SOURCE TEXT:
■ ■ ■ ■ ■ ■ ■

- Court: Competition Commission of India
- Citation: Case 39 of 2018 CCI.GOV.IN

Case history
- Prior action: Prima facie order passed in 2018 against Google: Mandatory pre-installation of all Google Mobile Services (GMS) suite under MADAs amounts to imposing an unfair condition on device manufacturers. Leveraging of Google's dominance in the Google Play store to protect relevant markets such as online general search contrary to Section 4.(2).(e) of the Competition Act, 2002. Google's contested conduct can contribute to its continued dominance in the online search marketplace. While resulting in denial of market access for competing Search engine applications in contravention of Section 4.(2) of the Act.

Holding
- Penalty Order: Google is fined Rs. 1337.76 crore by the Indian Competition Commission for engaging in anti-competitive competitive business practices through Android mobile devices in Indian markets. (PRESS RELEASE No. 55/2022-23)

Laws applied
- Competition Act, 2002

Keywords
- Google; Android; anti-competitive practices competition law;

= Umar Javeed, Sukarma Thapar, Aaqib Javeed vs. Google LLC and Ors. =

Court case against Google in India over the abuse of dominance

Umar Javeed, Sukarma Thapar, Aaqib Javeed vs. Google LLC and Ors. is a 2019 court case in which Google and Google India Private Limited were accused of abuse of dominance in the Android operating system in India. The Competition Commission of India found that Google abused its dominant position by requiring device manufacturers wishing to pre-install apps to adhere to a compatibility standard on Android.

■ ■ ■ ■ ■ ■ ■

GIVEN DATA:
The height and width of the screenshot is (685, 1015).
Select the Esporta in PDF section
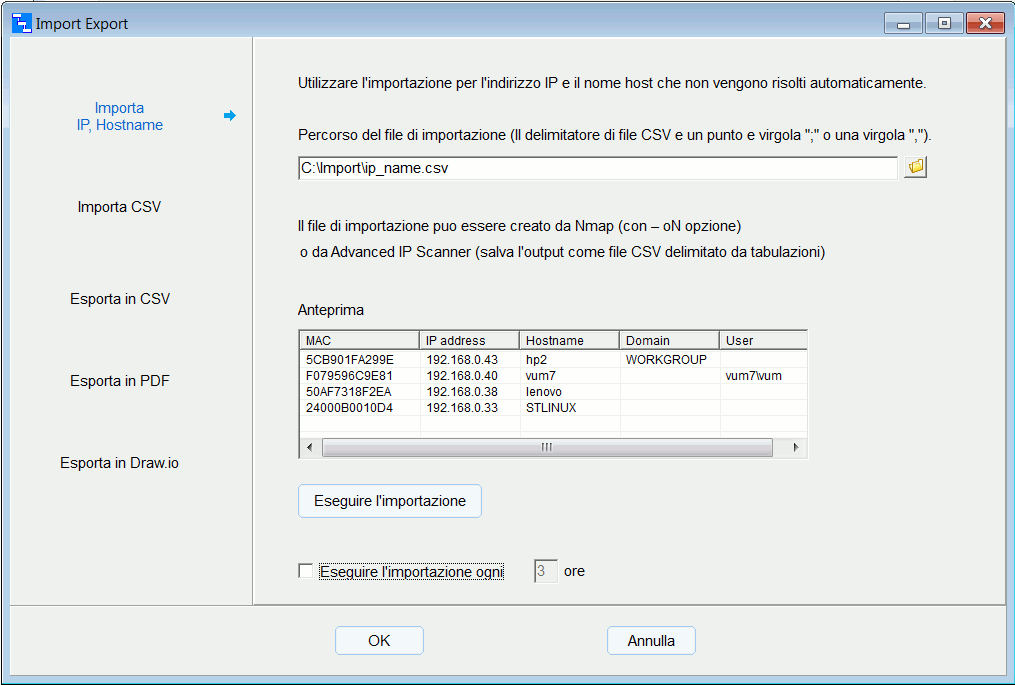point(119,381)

■ ■ ■ ■ ■ ■ ■

TASKS FOR THIS EXERCISE:
[1] What fine did the Competition Commission of India impose on Google, according to the case summary?
[2] Reproduce a passage from the case summary word for word, beginning at the words that have "- Court: Competition" and stopping after "of the Act.".
The material is separate from the case summary about Google and the Competition Commission of India.

THE RESPONSES:
[1] Google was fined Rs. 1337.76 crore.

[2]
- Court: Competition Commission of India
- Citation: Case 39 of 2018 CCI.GOV.IN

Case history
- Prior action: Prima facie order passed in 2018 against Google: Mandatory pre-installation of all Google Mobile Services (GMS) suite under MADAs amounts to imposing an unfair condition on device manufacturers. Leveraging of Google's dominance in the Google Play store to protect relevant markets such as online general search contrary to Section 4.(2).(e) of the Competition Act, 2002. Google's contested conduct can contribute to its continued dominance in the online search marketplace. While resulting in denial of market access for competing Search engine applications in contravention of Section 4.(2) of the Act.